Environmental concerns and Best Practices regarding airliners and airports are similar to those for any large institution such as a hospital but with a lesser degree of intensity unless there is an outbreak of a communicable disease. The typical airliner may contain from fifty to hundreds of people in a confined environment and therefore the same types of hazards exist as in any other type of confined environment with numerous people except the traveling public comes from a vast variety of areas and brings with them the viruses and other microorganisms that they have been exposed to at their point of departure and where they live. The airports at Chicago and Atlanta average about 250,000 people a day. That’s the size of a medium city in the United States. The airports have all of the support services that a city would normally have and also all of the potential problems. The environmental problems range from indoor air quality to environmental and occupational injuries to food security and protection to health care and infection control to insect and rodent control and use of pesticides to sewage disposal systems, solid waste, hazardous waste, water systems, noise, and on and on. If you read Chapter 8, “Healthcare Environment and Infection Control” and modify it for the concerns of the airport environment you will gain considerable knowledge on how best to prevent and mitigate environmental health, safety, and personal health problems.
Air Pollutants Released by Aircraft
Aircraft engines emit small amounts of nitrogen oxides, organic gases, carbon dioxide, carbon monoxide, sulfur gases, particulate matter including metals, and unburnt hydrocarbons. (See endnote 28.) Follow new standards adopted by the US Environmental Protection Agency (EPA) for nitrogen oxide emissions from aircraft gas turbine engines. (See endnote 29.) New standards are also expected in the future for greenhouse gases, etc., from the US EPA.

*List of tasks*.
(A) In the airport environmental text, about how many people a day pass through the airports at Chicago and Atlanta on average?
(B) Repeat the portion of the airport environmental text starting with "Air Pollutants Released" and going on through "the US EPA.".

*Data segment*.
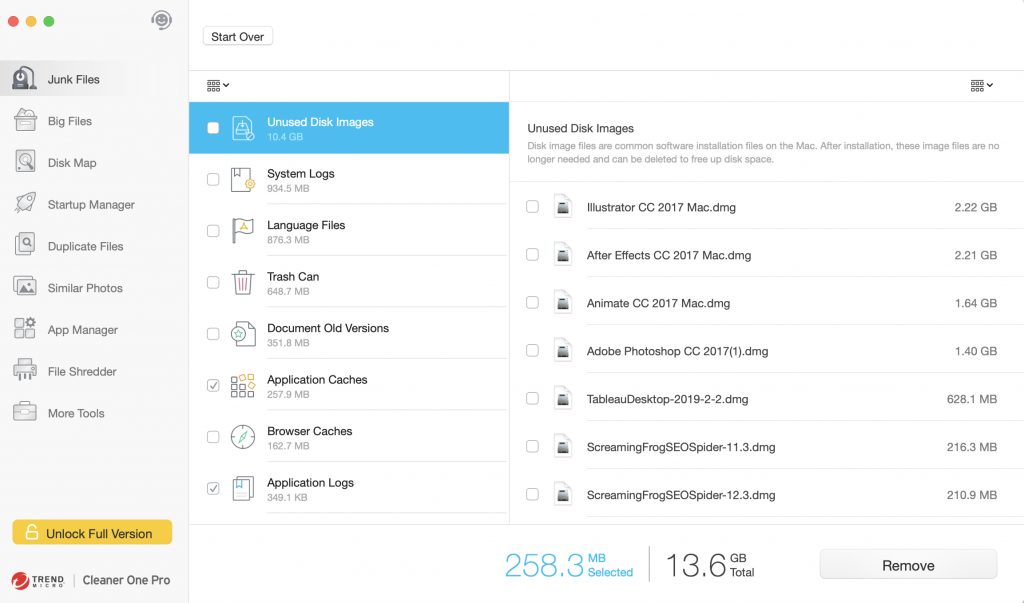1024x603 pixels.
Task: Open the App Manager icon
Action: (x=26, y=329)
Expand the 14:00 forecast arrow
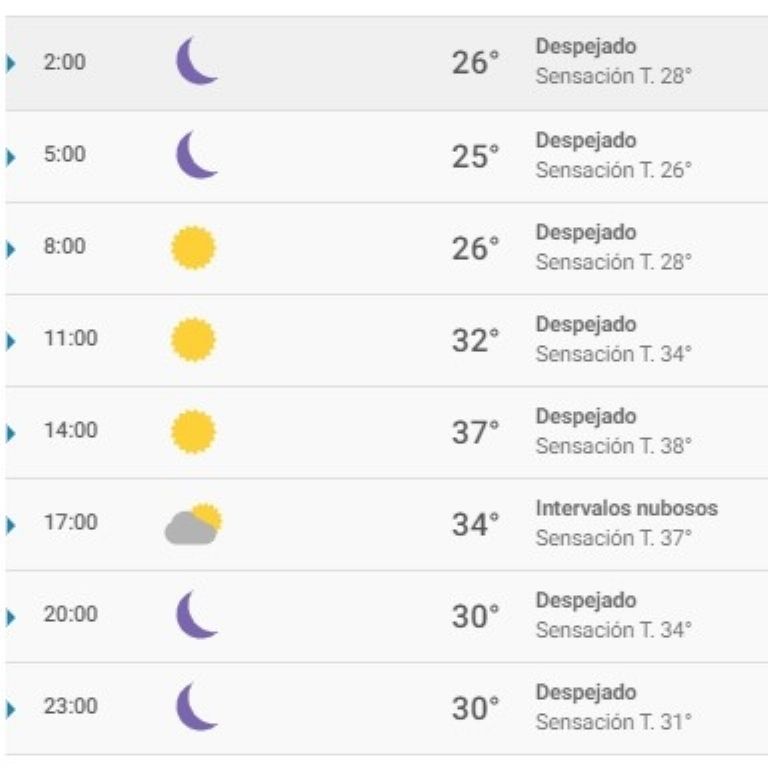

*Task-by-task outputs*.
(A) About 250,000 people a day.

(B)
Air Pollutants Released by Aircraft
Aircraft engines emit small amounts of nitrogen oxides, organic gases, carbon dioxide, carbon monoxide, sulfur gases, particulate matter including metals, and unburnt hydrocarbons. (See endnote 28.) Follow new standards adopted by the US Environmental Protection Agency (EPA) for nitrogen oxide emissions from aircraft gas turbine engines. (See endnote 29.) New standards are also expected in the future for greenhouse gases, etc., from the US EPA.